For whatever reason, Americans want to be rich more than Europeans do. You notice this even in casual conversation. In America, money is everything, and the acquisition of more money is a driving force in the personal motivation of the vast, vast majority of the population. In Europe, perhaps because status is more multifaceted, perhaps because the baseline social safety net is nicer, perhaps because economic growth has been slower for longer, perhaps for many other reasons, this isn't the case. Sure, people still 'want to be rich', the same way the average fat American 'wants to be skinny', but they don't do anything about it. This is underestimated as a cause of the divergence between the EU/Europe and US.

The US is the only major developed country (excl. Eastern Bloc) where living standards have significantly improved since 2008.

I'm gonna need you to substantiate this claim.

Can you name a counter-example? Australia is the largest I can think of, but even there, growth has been slower since 2014 while the US has pulled ahead, so I think I'm still right.

True, and a good example. I was thinking about whether to add 'Western' but didn't.

I still think it's true that the US economy is visibly doing better than developed European economies, both in statistics and anecdotes.

But 'access to good and services' still is improving in europe - they can buy the latest iphones, the latest cheap TVs, use all of our nice internet services, etc! Most quality of life improvements in america are at least partially exported to Europe because there's profit to be made there too!
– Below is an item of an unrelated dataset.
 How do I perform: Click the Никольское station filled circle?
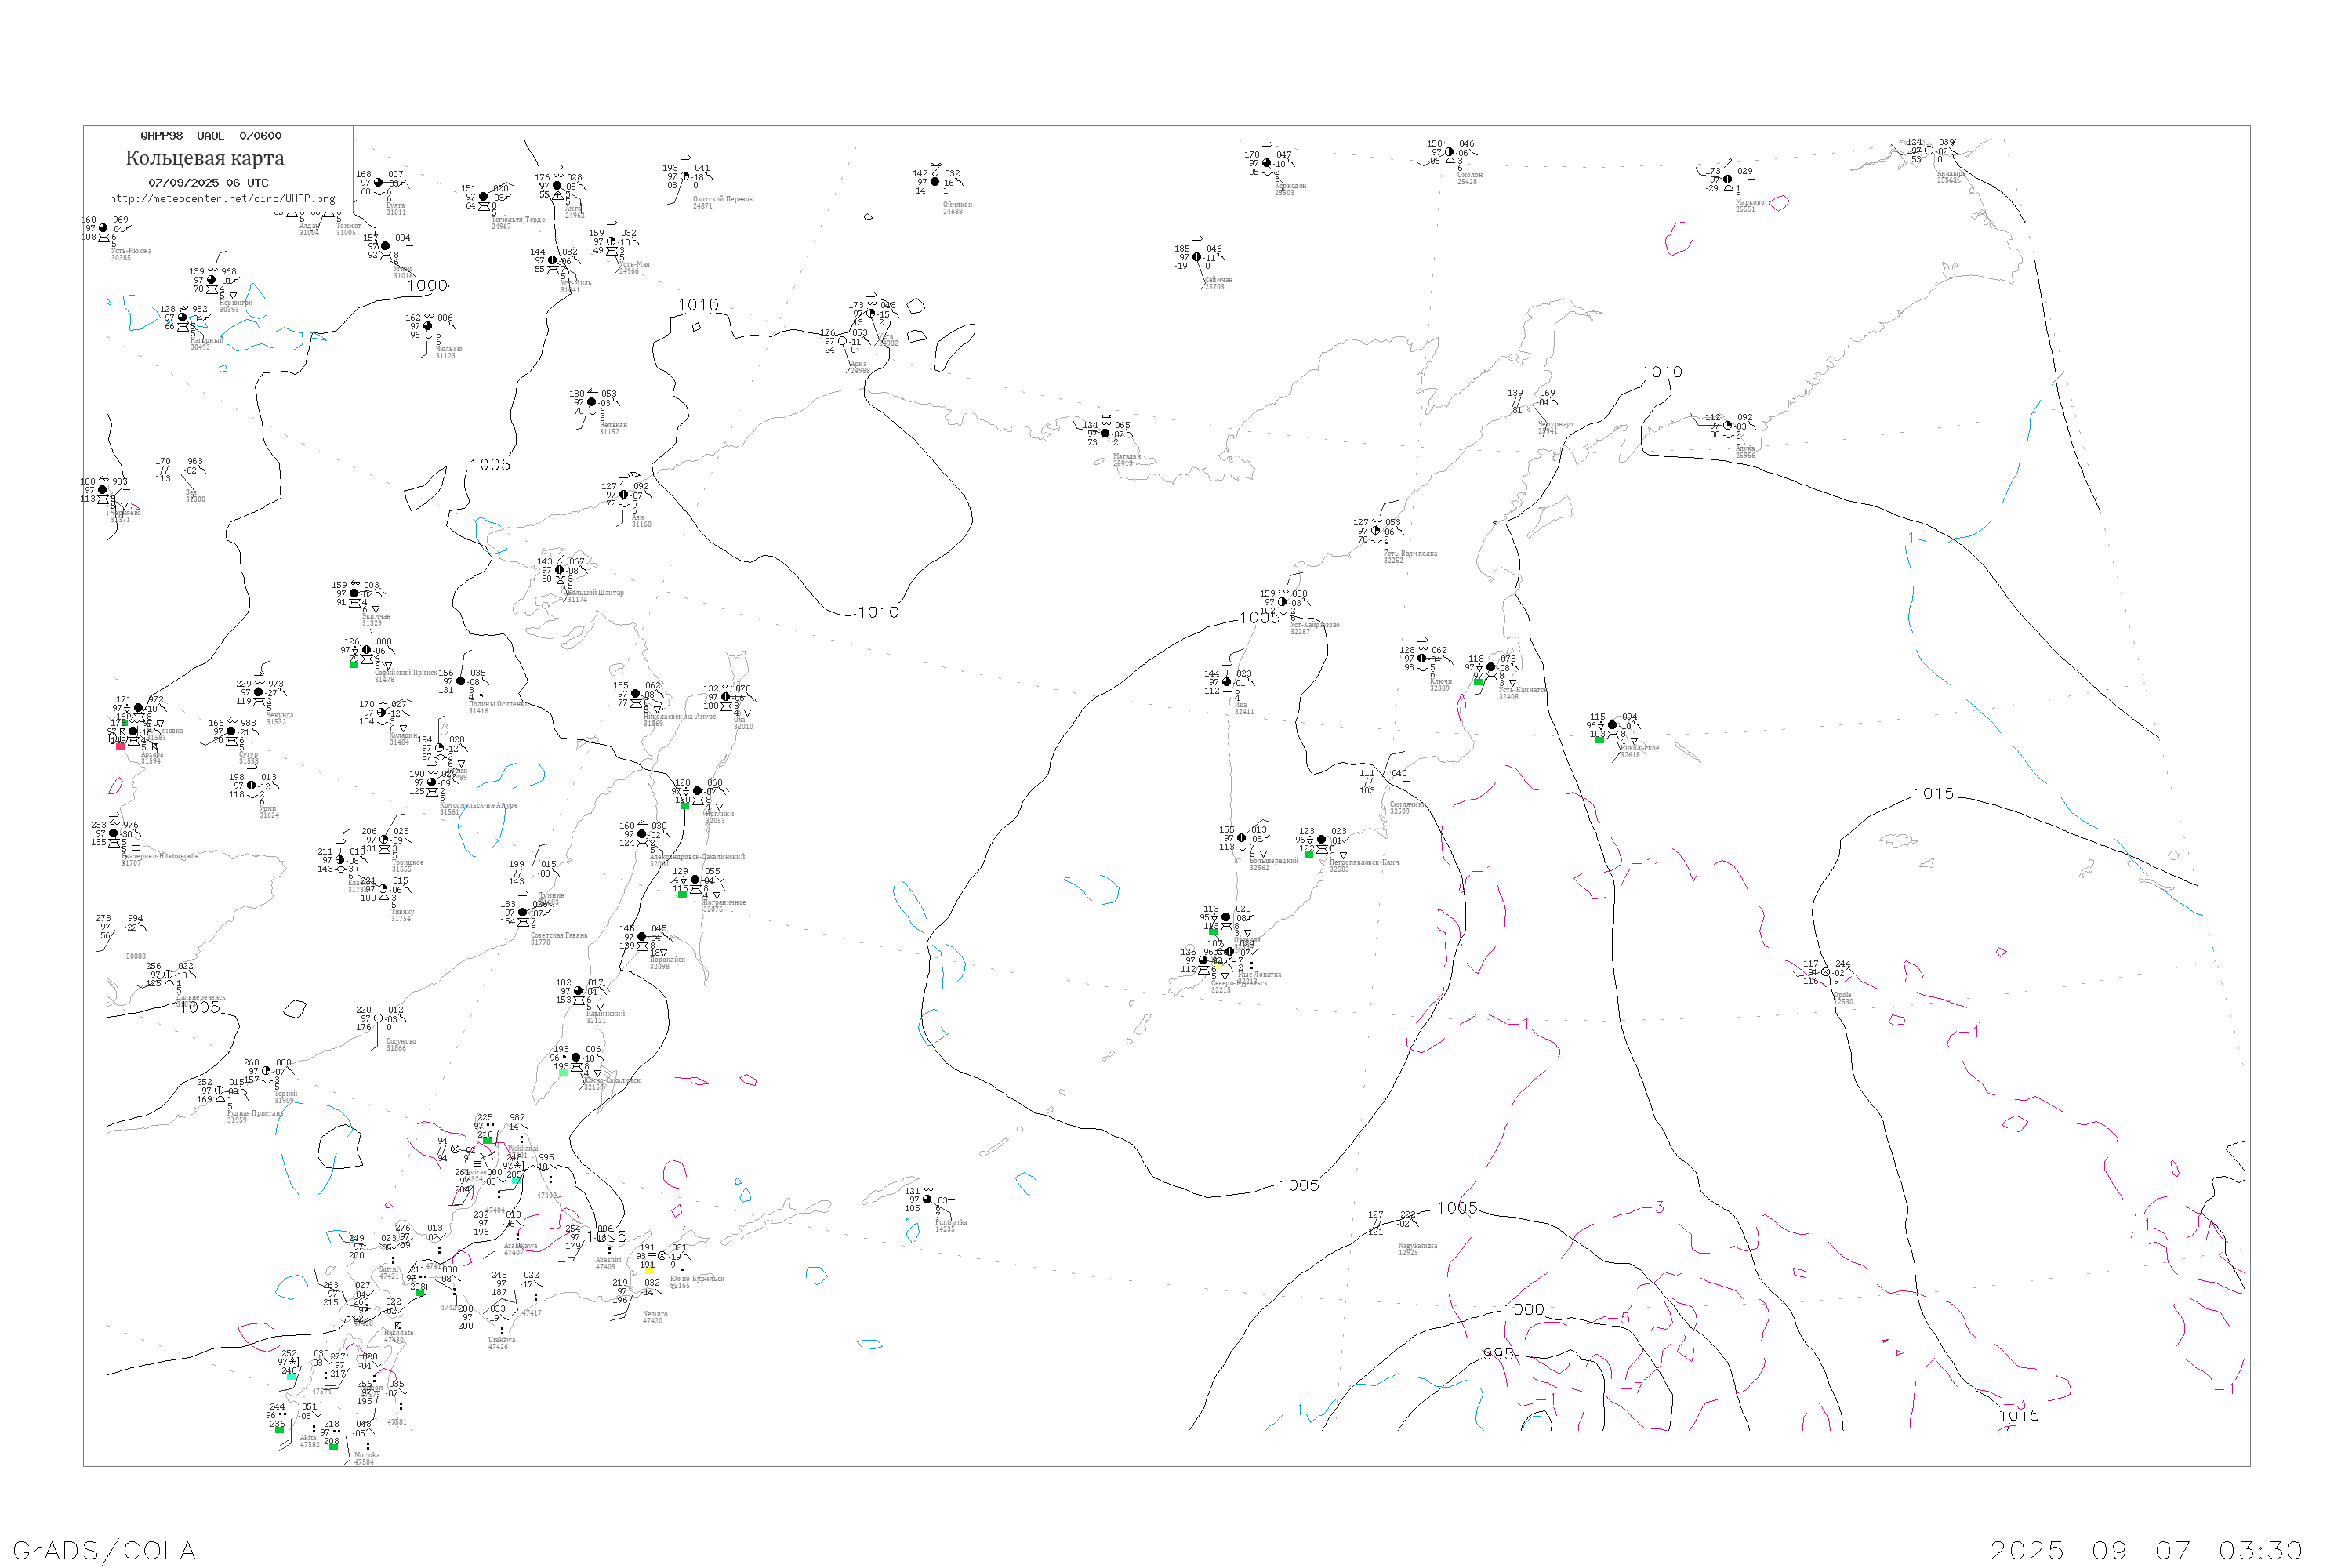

I still think it's true that the US economy is visibly doing better than developed European economies, both in statistics and anecdotes.

I don't think anyone is arguing against that more modest claim.

That is the claim. Return to my original comment and you find the words “significantly improved”. The modest increases in QOL in Germany don’t count as significantly improved. Eastern Europe was still ‘developing’ in 2008. South Korea is the only true exception among ‘major’ countries, which I admitted.